Article 2 : La présente ordonnance sera notifiée à Mme A... B... .
Fait à Grenoble le 17 novembre 2025.
Le président de la 6ème Chambre,
C.Vial-Pailler
La République mande et ordonne au préfet de la Haute-Savoie en ce qui le concerne et à tous commissaires de justice à ce requis en ce qui concerne les voies de droit commun contre les parties privées, de pourvoir à l'exécution de la présente décision.

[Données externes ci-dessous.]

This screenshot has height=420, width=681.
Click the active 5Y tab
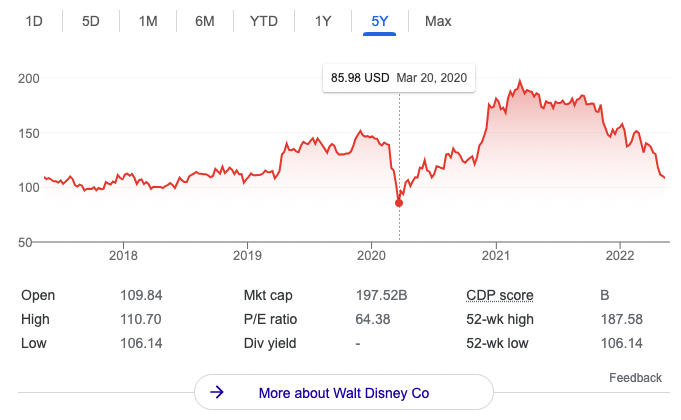381,21
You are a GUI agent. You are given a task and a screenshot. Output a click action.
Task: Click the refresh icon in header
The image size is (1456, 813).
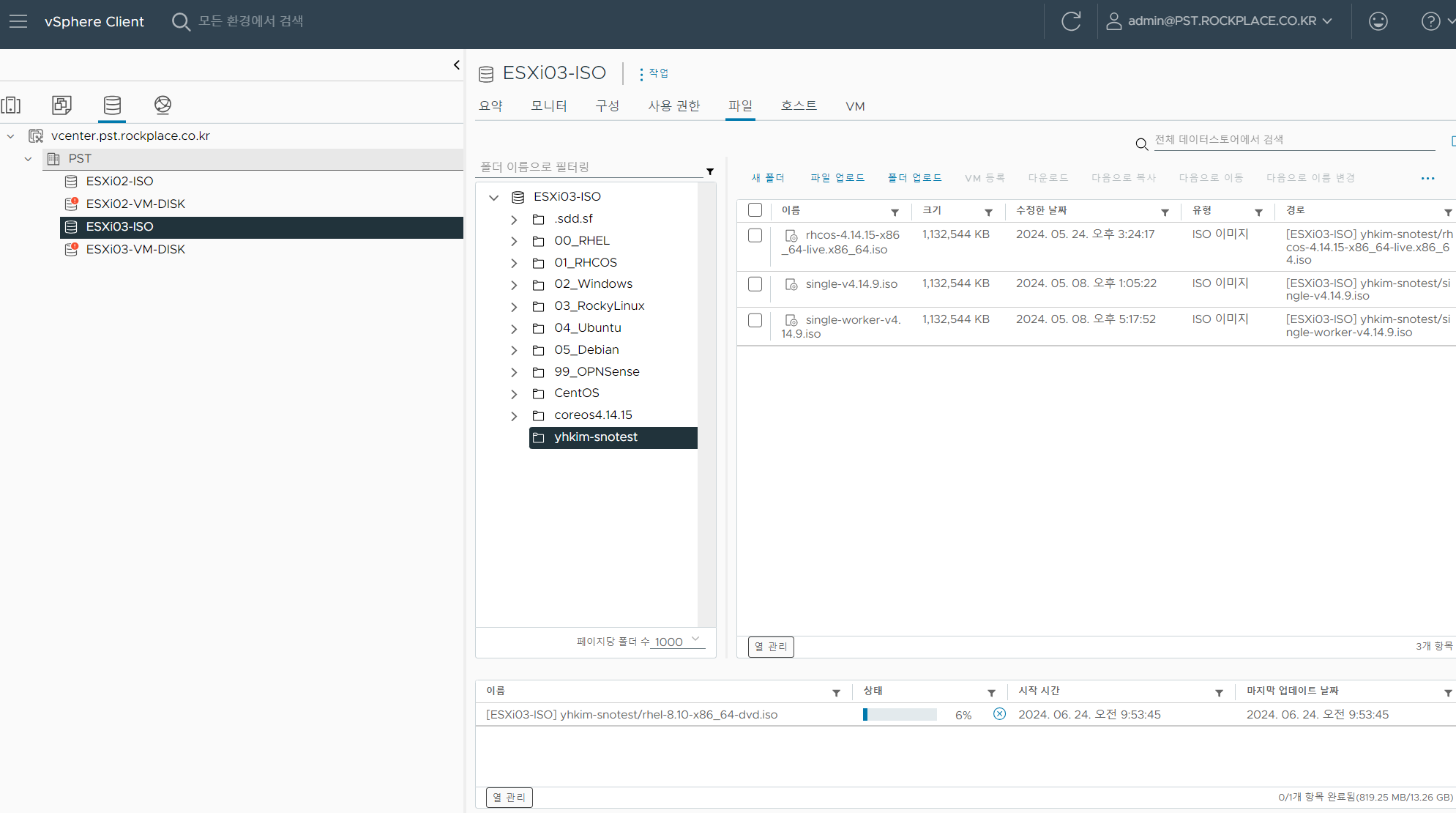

Par une requête enregistrée le 10 février 2025, Mme A... B... conteste l'avis du conseil médical du 20 novembre 2024.
Vu les autres pièces du dossier.
Vu le code de justice administrative.
Considérant ce qui suit :
Aux termes de l'article R. 222-1 du code de justice administrative : « (…) les présidents de formation de jugement des tribunaux et des cours (…) peuvent, par ordonnance : (…) 4° Rejeter les requêtes manifestement irrecevables, lorsque la juridiction n'est pas tenue d'inviter leur auteur à les régulariser ou qu'elles n'ont pas été régularisées à l'expiration du délai imparti par une demande en ce sens ; (…) ».
Aux termes de l’article R. 421-1 du code de justice administrative : « La juridiction ne peut être saisie que par voie de recours formé contre une décision, et ce, dans les deux mois à partir de la notification ou de la publication de la décision attaquée. / Lorsque la requête tend au paiement d'une somme d'argent, elle n'est recevable qu'après l'intervention de la décision prise par l'administration sur une demande préalablement formée devant elle. ». Aux termes de l’article R. 411-1 du même code : « La juridiction est saisie par requête. La requête indique les nom et domicile des parties. Elle contient l'exposé des faits et moyens, ainsi que l'énoncé des conclusions soumises au juge. L'auteur d'une requête ne contenant l'exposé d'aucun moyen ne peut la régulariser par le dépôt d'un mémoire exposant un ou plusieurs moyens que jusqu'à l'expiration du délai de recours. ».
Mme A... B... conteste l'avis du 20 novembre 2024 par lequel le conseil médical départemental a, notamment, fixé la date de consolidation de son état de santé, a reconnu un taux d’IPP de 20%. Toutefois, le conseil médical départemental est un organisme consultatif, qui est chargé d’émettre des avis préalablement aux décisions que l’autorité administrative compétente doit prendre pour fixer la situation administrative d’un agent au regard de ses droits statutaires. Ces avis, qui ne lient pas l’administration, ont le caractère d’actes préparatoires à ces décisions et sont dès lors insusceptibles de faire l’objet d’un recours pour excès de pouvoir. Par suite, l’acte dont Mme B... demande l’annulation constitue une simple mesure préparatoire qui n’est pas de nature à être déférée au juge de l’excès de pouvoir. Ses conclusions doivent donc être rejetées comme entachées d’une irrecevabilité manifeste insusceptible d’être régularisée par application des dispositions précitées du 4° de l’article R. 222-1 du code de justice administrative.
ORDONNE :
Article 1er : La requête de Mme B... est rejetée.
Article 2 : La présente ordonnance sera notifiée à Mme A... B... .
Fait à Grenoble le 17 novembre 2025.
Le président de la 6ème Chambre,
C.Vial-Pailler
La République mande et ordonne au préfet de la Haute-Savoie en ce qui le concerne et à tous commissaires de justice à ce requis en ce qui concerne les voies de droit commun contre les parties privées, de pourvoir à l'exécution de la présente décision.